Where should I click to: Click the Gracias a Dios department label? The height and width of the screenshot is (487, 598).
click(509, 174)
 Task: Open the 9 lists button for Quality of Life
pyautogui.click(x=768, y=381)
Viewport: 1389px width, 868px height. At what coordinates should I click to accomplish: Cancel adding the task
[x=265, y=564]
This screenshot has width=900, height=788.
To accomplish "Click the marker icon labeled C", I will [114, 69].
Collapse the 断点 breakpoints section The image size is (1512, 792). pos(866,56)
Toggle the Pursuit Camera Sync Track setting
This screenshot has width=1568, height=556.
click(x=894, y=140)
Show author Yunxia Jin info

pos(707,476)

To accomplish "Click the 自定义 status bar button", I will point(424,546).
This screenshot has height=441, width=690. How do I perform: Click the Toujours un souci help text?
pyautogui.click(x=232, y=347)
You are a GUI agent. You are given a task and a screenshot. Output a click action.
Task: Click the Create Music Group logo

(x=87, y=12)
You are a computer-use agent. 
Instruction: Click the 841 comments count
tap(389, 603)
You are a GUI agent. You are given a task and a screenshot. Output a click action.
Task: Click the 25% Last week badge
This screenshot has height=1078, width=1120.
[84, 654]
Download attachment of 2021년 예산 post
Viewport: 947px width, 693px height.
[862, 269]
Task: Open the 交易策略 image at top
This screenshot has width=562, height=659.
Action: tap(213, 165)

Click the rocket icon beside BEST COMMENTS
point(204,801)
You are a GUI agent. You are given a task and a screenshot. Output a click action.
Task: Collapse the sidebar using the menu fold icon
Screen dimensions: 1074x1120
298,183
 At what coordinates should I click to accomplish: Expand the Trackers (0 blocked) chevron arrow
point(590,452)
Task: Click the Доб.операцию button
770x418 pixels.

### EXERCISE BRIEF
Arrange every line of the data above as a numbered list, keeping each line unchanged and leaving out the blank ones.

### RESULT OF THIS TASK
1. Where should I click to: Click the Gracias a Dios department label? The height and width of the screenshot is (487, 598).
2. click(509, 174)
3.  Task: Open the 9 lists button for Quality of Life
4. pyautogui.click(x=768, y=381)
5. Viewport: 1389px width, 868px height. At what coordinates should I click to accomplish: Cancel adding the task
6. [x=265, y=564]
7. This screenshot has width=900, height=788.
8. To accomplish "Click the marker icon labeled C", I will [114, 69].
9. Collapse the 断点 breakpoints section The image size is (1512, 792). pos(866,56)
10. Toggle the Pursuit Camera Sync Track setting
11. This screenshot has width=1568, height=556.
12. click(x=894, y=140)
13. Show author Yunxia Jin info
14. pos(707,476)
15. To accomplish "Click the 自定义 status bar button", I will point(424,546).
16. This screenshot has height=441, width=690. How do I perform: Click the Toujours un souci help text?
17. pyautogui.click(x=232, y=347)
18. You are a GUI agent. You are given a task and a screenshot. Output a click action.
19. Task: Click the Create Music Group logo
20. (x=87, y=12)
21. You are a computer-use agent. 
22. Instruction: Click the 841 comments count
23. tap(389, 603)
24. You are a GUI agent. You are given a task and a screenshot. Output a click action.
25. Task: Click the 25% Last week badge
26. This screenshot has height=1078, width=1120.
27. [84, 654]
28. Download attachment of 2021년 예산 post
29. Viewport: 947px width, 693px height.
30. [862, 269]
31. Task: Open the 交易策略 image at top
32. This screenshot has width=562, height=659.
33. Action: tap(213, 165)
34. Click the rocket icon beside BEST COMMENTS
35. point(204,801)
36. You are a GUI agent. You are given a task and a screenshot. Output a click action.
37. Task: Collapse the sidebar using the menu fold icon
38. Screen dimensions: 1074x1120
39. 298,183
40.  At what coordinates should I click to accomplish: Expand the Trackers (0 blocked) chevron arrow
41. point(590,452)
42. Task: Click the Доб.операцию button
43. 770x418 pixels.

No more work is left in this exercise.